The smooth conduct of the classroom is disturbed by an event that gives the viewer greater insight into dynamics of the characters of the story-world. Arya is seen expressing romantic admiration for Vidyut, while Mohit, who is seen looking at Arya lusciously, sends her obscene material on her phone. This scene presents an interesting point of subjectification as Vidyut, favorably looked upon by Arya, is seen by the audience through a POV shot from the latter’s lenses while Mohit and his lustful gaze are only presented via a medium shot of his face – not only producing moral polarities, but also creating a point of identification for the viewer, which will be instrumental in condemning Arya’s rape.
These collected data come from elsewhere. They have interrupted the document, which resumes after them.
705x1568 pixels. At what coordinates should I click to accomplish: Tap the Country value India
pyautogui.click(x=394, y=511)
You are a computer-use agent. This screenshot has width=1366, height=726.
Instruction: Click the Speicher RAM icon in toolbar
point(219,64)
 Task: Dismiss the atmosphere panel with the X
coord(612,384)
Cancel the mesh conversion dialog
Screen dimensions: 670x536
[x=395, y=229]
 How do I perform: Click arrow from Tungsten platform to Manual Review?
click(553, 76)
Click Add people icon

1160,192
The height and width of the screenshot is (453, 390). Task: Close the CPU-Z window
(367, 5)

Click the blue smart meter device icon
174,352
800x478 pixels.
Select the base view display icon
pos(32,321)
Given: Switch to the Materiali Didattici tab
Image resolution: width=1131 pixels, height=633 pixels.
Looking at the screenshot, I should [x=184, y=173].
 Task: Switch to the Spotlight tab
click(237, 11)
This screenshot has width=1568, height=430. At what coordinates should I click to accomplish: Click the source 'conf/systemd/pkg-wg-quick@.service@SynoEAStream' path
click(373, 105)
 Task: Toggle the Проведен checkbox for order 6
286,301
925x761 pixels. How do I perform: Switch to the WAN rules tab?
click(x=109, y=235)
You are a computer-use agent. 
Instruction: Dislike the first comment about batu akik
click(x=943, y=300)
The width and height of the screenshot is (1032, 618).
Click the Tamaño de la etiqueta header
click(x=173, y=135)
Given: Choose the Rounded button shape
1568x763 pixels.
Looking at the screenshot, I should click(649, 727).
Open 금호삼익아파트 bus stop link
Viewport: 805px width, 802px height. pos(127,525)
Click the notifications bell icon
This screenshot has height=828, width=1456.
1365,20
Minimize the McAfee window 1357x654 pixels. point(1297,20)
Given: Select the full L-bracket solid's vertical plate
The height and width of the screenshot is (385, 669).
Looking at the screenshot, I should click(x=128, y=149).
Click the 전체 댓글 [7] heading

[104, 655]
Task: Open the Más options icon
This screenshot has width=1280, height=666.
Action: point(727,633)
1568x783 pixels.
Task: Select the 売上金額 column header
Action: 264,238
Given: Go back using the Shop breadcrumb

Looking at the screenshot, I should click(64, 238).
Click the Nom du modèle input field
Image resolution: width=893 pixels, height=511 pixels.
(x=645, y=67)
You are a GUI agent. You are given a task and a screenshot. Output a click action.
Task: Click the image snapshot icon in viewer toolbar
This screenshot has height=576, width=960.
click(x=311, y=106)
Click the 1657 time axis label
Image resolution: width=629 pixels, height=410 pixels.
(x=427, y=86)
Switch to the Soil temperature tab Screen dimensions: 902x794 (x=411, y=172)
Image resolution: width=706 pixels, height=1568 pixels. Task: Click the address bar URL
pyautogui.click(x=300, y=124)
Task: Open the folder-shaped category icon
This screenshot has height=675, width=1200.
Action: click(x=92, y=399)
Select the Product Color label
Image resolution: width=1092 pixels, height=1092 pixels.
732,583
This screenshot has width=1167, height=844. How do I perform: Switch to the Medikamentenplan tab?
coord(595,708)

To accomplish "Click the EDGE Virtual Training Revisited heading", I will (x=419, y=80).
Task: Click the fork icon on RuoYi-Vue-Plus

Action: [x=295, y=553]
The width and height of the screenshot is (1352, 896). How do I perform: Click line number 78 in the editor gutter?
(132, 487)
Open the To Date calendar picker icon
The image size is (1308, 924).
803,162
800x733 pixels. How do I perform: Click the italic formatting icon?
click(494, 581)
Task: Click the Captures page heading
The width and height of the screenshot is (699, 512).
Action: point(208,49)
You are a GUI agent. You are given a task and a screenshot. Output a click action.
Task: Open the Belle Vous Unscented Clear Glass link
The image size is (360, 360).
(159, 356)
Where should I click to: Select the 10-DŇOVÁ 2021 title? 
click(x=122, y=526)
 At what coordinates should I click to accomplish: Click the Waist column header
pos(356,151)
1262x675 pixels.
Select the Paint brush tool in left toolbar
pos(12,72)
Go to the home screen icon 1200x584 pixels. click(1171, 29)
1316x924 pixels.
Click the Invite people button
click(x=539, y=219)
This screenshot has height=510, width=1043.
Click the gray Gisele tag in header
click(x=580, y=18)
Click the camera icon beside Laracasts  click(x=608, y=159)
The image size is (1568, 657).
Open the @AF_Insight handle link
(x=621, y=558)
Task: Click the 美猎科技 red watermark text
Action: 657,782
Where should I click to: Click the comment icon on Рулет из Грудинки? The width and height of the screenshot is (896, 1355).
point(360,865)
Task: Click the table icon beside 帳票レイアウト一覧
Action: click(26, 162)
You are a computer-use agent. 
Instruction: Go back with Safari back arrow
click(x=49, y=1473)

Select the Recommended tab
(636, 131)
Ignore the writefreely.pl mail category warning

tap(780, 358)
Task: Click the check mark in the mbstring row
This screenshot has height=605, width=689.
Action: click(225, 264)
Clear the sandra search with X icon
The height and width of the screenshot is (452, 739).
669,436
The fact that Arya is Devki’s step daughter is only established at a family dinner when the former, with great emphasis and resentment, refers to Devki as “ma’am,” hinting at their inability to integrate into a mother-daughter relationship – a closure that is only secured at the end. A close up of Arya’s face, laced with tears in a subsequent conversation with her father, is a critical melodramatic interjection in the film, for it not only occurs at a time when her father is leaving the house for a considerable period (the loss or absence of any paternal figure is continued narrative trope in avenging woman films), but also hints at the discomforting co-existence of Devki and Arya in the house from this point onwards. However, Mom is an interesting maternal melodrama, because it is not restricted to the confines of the home – challenging the dominant understanding of women’s films where conflicts are staged and resolved within the space of the home. In fact, almost all melodramatic ruptures in Mom occur in an external environment or in a public space.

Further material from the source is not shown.